> **What the task requires**
When a line of the records contains "Erwachsene", copy it.

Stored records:
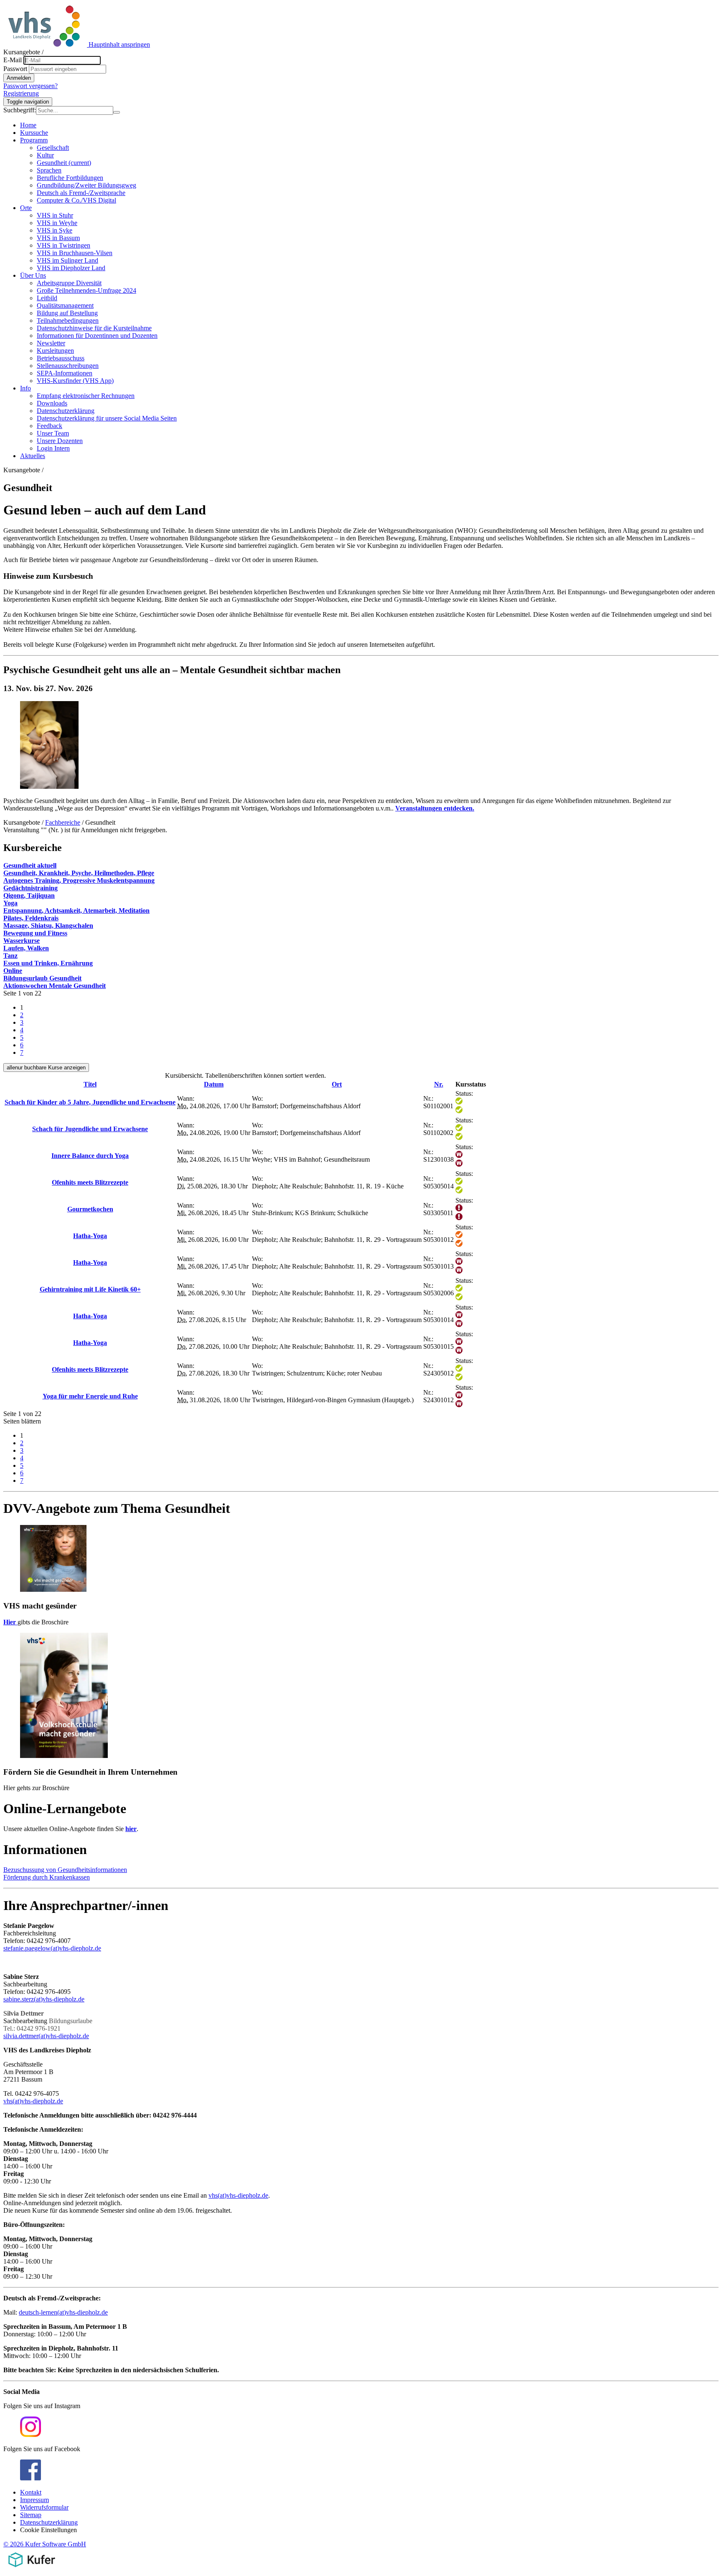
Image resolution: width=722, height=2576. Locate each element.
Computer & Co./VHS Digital (76, 200)
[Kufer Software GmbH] (31, 2568)
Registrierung (21, 93)
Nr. (438, 1084)
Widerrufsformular (44, 2507)
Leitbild (47, 297)
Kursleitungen (55, 350)
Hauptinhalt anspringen (119, 44)
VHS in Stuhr (55, 215)
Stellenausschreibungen (68, 365)
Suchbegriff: (19, 110)
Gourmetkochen (90, 1209)
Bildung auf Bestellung (67, 313)
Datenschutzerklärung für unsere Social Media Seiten (107, 418)
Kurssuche (34, 132)
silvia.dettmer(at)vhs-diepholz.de (46, 2035)
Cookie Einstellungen (48, 2529)
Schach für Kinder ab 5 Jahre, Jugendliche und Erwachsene (90, 1102)
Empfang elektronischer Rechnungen (86, 395)
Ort (337, 1084)
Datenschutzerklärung (65, 410)
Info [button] (25, 388)
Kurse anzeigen (46, 1067)
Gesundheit (64, 162)
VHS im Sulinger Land (67, 260)
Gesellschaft (53, 147)
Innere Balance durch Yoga (90, 1155)
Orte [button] (26, 207)
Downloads (52, 403)
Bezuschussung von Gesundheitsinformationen (65, 1869)
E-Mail (12, 59)
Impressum (34, 2499)
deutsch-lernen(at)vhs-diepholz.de (63, 2312)
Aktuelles (32, 455)
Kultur (45, 155)
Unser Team (53, 433)
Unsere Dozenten (60, 440)
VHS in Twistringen (63, 245)
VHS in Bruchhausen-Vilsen (74, 252)
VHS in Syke (54, 230)
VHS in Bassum (58, 237)
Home (28, 125)
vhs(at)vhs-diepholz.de (33, 2101)
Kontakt (30, 2492)
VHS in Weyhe (57, 222)
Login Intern (53, 448)
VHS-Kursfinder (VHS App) (75, 380)
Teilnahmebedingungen (68, 320)
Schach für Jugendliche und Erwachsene (90, 1128)
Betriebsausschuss (60, 358)
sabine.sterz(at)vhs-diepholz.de (43, 1999)
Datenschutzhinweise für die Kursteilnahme (94, 328)
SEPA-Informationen (64, 373)
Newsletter (51, 343)
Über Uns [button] (33, 275)
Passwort (15, 68)
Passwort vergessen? (30, 85)
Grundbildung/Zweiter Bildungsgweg (86, 185)
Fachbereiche (62, 822)
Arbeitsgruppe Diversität (69, 282)
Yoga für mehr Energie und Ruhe (90, 1396)
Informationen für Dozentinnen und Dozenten (97, 335)
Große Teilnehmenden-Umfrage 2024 (86, 290)
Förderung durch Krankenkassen (46, 1877)
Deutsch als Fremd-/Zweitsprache (81, 192)
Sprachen (49, 170)
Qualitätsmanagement (65, 305)
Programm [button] (34, 140)
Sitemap (30, 2514)
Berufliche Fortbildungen (70, 177)
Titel (90, 1084)
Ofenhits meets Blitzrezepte (90, 1182)
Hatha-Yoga (90, 1235)
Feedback (49, 425)
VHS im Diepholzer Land (71, 267)
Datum (214, 1084)
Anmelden (19, 78)
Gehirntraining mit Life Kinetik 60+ (90, 1289)
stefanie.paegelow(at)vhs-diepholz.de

> **Reply**
Schach für Kinder ab 5 Jahre, Jugendliche und Erwachsene (90, 1102)
Schach für Jugendliche und Erwachsene (90, 1128)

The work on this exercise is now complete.